That might be what separates this from May 1996 heat. That year we went to a warm humid summer with no 90s until the last day of August (the total opposite of August 1995 when we had no rain the entire month until the last day of the month!) In May 1996 that was pretty much it for the heat for the whole year.
Yep where that ring of fire hit the NE, there were some amazing convective events. The front sometimes just stalled over C PA to upstate NY, while it baked east of there. And going further west, the rains and flooding near St Louis was historic.
I feel like May 1996 was the last remnant of the hot summer of 1995, because after that it was just humid warm weather, we didn't even hit 90 again until the last day of August. In August 1995 we didn't have any measurable rain until the last day of August. Such radically different summers.

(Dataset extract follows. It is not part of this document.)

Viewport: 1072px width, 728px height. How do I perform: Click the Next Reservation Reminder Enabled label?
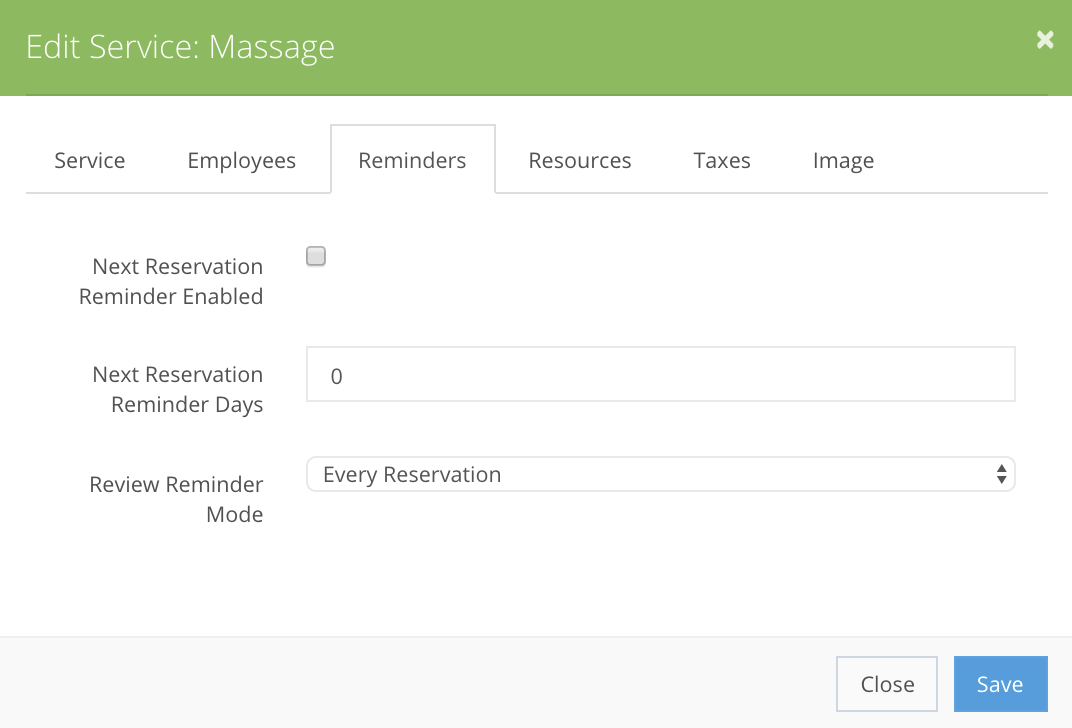(171, 281)
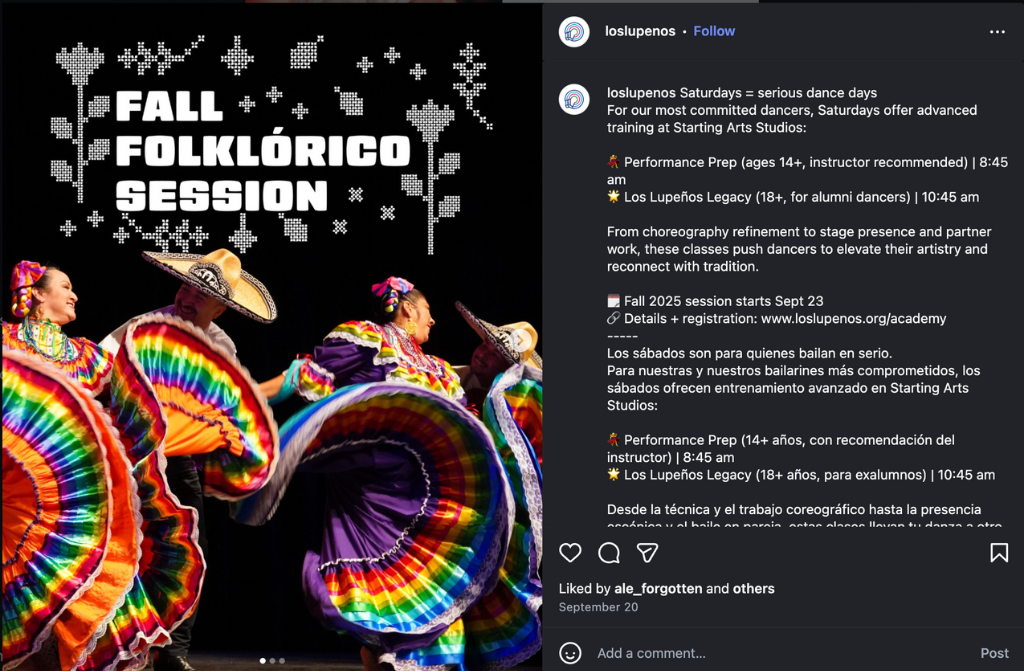Screen dimensions: 1024x671
Task: Save the post using the bookmark icon
Action: 999,553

Yep, in 1993 it didn't happen until July lol when we had a 10 day heatwave with 3 straight days over 100! A week before that it was rainy and in the 60s!
Didn't we have something like this in April 2010, the day we had our earliest 90 degree reading....NYC reached 92 while JFK hit 89 and Long Beach was only in the upper 60s? The models underdid that heat!
Thanks Chris, so would you say this event would be roughly comparable to May 1996, like the April 2002 extreme heat was comparable to April 1976? Interesting that 2002 had the much hotter summer-- one of our hottest as a matter of fact!
I think we had a similar heat event in 1996 on almost the same day? Eerie, like comparing April 1976 and April 2002. Interesting that the summers that followed were so different, Summer 2002 was one of our hottest.
Wow so 100+ in three different heat events? That must be highly unusual.
I'd like to see what caused the peak of that summer to only reach 103 at Central Park, while it was 104 at JFK, 105 at EWR and 107 at LGA. Somehow NYC ended up at the back of the pack.
That's a built up highly urban area. You literally can't breathe the air there because everything is so clustered together and so polluted. Asthma rates through the roof in that part of Queens too, I think it has the highest asthma rates in the entire country. It's not a "natural" environment to live in. Not to mention that 100+ is extremely rare in the city, the last time it legitimately happened was back in our extremely hot summer of 1966.
99 next Saturday? why is no one forecasting that?
also looks like more 90s for Memorial Day weekend!
do you have a percentage of cloud cover forecast for each day in that period too?